- [Stated exercise]: Give these lines as a numbered list, leaving out any blank lines.

Records of locating words and elements:
• • •

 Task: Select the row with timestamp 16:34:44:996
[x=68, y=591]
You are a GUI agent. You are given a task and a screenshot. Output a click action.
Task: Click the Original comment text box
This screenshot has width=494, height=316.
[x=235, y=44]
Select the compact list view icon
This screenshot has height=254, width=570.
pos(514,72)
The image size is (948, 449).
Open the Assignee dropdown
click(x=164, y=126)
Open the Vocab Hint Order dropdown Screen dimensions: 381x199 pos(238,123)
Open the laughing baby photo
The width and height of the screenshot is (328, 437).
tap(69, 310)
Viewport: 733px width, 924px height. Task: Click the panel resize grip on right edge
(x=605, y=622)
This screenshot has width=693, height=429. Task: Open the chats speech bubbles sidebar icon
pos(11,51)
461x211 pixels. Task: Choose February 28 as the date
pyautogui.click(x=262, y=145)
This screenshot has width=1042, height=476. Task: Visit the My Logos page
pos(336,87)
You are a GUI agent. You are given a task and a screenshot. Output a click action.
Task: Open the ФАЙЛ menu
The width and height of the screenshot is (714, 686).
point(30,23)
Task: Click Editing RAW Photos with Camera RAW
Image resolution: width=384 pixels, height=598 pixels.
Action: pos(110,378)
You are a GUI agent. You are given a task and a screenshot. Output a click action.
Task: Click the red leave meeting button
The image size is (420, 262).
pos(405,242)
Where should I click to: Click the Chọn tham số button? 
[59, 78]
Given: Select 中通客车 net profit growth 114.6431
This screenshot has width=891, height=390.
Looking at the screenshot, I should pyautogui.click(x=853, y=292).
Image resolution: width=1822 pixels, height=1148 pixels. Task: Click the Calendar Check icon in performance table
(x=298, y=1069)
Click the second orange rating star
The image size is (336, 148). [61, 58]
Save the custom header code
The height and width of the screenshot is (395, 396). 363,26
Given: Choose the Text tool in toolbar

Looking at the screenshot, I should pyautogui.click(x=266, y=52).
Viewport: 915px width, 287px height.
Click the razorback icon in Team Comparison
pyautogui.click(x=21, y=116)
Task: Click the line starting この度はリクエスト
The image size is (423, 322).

• • •

- [Answer to the task]:
1.  Task: Select the row with timestamp 16:34:44:996
2. [x=68, y=591]
3. You are a GUI agent. You are given a task and a screenshot. Output a click action.
4. Task: Click the Original comment text box
5. This screenshot has width=494, height=316.
6. [x=235, y=44]
7. Select the compact list view icon
8. This screenshot has height=254, width=570.
9. pos(514,72)
10. The image size is (948, 449).
11. Open the Assignee dropdown
12. click(x=164, y=126)
13. Open the Vocab Hint Order dropdown Screen dimensions: 381x199 pos(238,123)
14. Open the laughing baby photo
15. The width and height of the screenshot is (328, 437).
16. tap(69, 310)
17. Viewport: 733px width, 924px height. Task: Click the panel resize grip on right edge
18. (x=605, y=622)
19. This screenshot has width=693, height=429. Task: Open the chats speech bubbles sidebar icon
20. pos(11,51)
21. 461x211 pixels. Task: Choose February 28 as the date
22. pyautogui.click(x=262, y=145)
23. This screenshot has width=1042, height=476. Task: Visit the My Logos page
24. pos(336,87)
25. You are a GUI agent. You are given a task and a screenshot. Output a click action.
26. Task: Open the ФАЙЛ menu
27. The width and height of the screenshot is (714, 686).
28. point(30,23)
29. Task: Click Editing RAW Photos with Camera RAW
30. Image resolution: width=384 pixels, height=598 pixels.
31. Action: pos(110,378)
32. You are a GUI agent. You are given a task and a screenshot. Output a click action.
33. Task: Click the red leave meeting button
34. The image size is (420, 262).
35. pos(405,242)
36. Where should I click to: Click the Chọn tham số button? 
37. [59, 78]
38. Given: Select 中通客车 net profit growth 114.6431
39. This screenshot has width=891, height=390.
40. Looking at the screenshot, I should pyautogui.click(x=853, y=292).
41. Image resolution: width=1822 pixels, height=1148 pixels. Task: Click the Calendar Check icon in performance table
42. (x=298, y=1069)
43. Click the second orange rating star
44. The image size is (336, 148). [61, 58]
45. Save the custom header code
46. The height and width of the screenshot is (395, 396). 363,26
47. Given: Choose the Text tool in toolbar
48. Looking at the screenshot, I should pyautogui.click(x=266, y=52).
49. Viewport: 915px width, 287px height.
50. Click the razorback icon in Team Comparison
51. pyautogui.click(x=21, y=116)
52. Task: Click the line starting この度はリクエスト
53. The image size is (423, 322).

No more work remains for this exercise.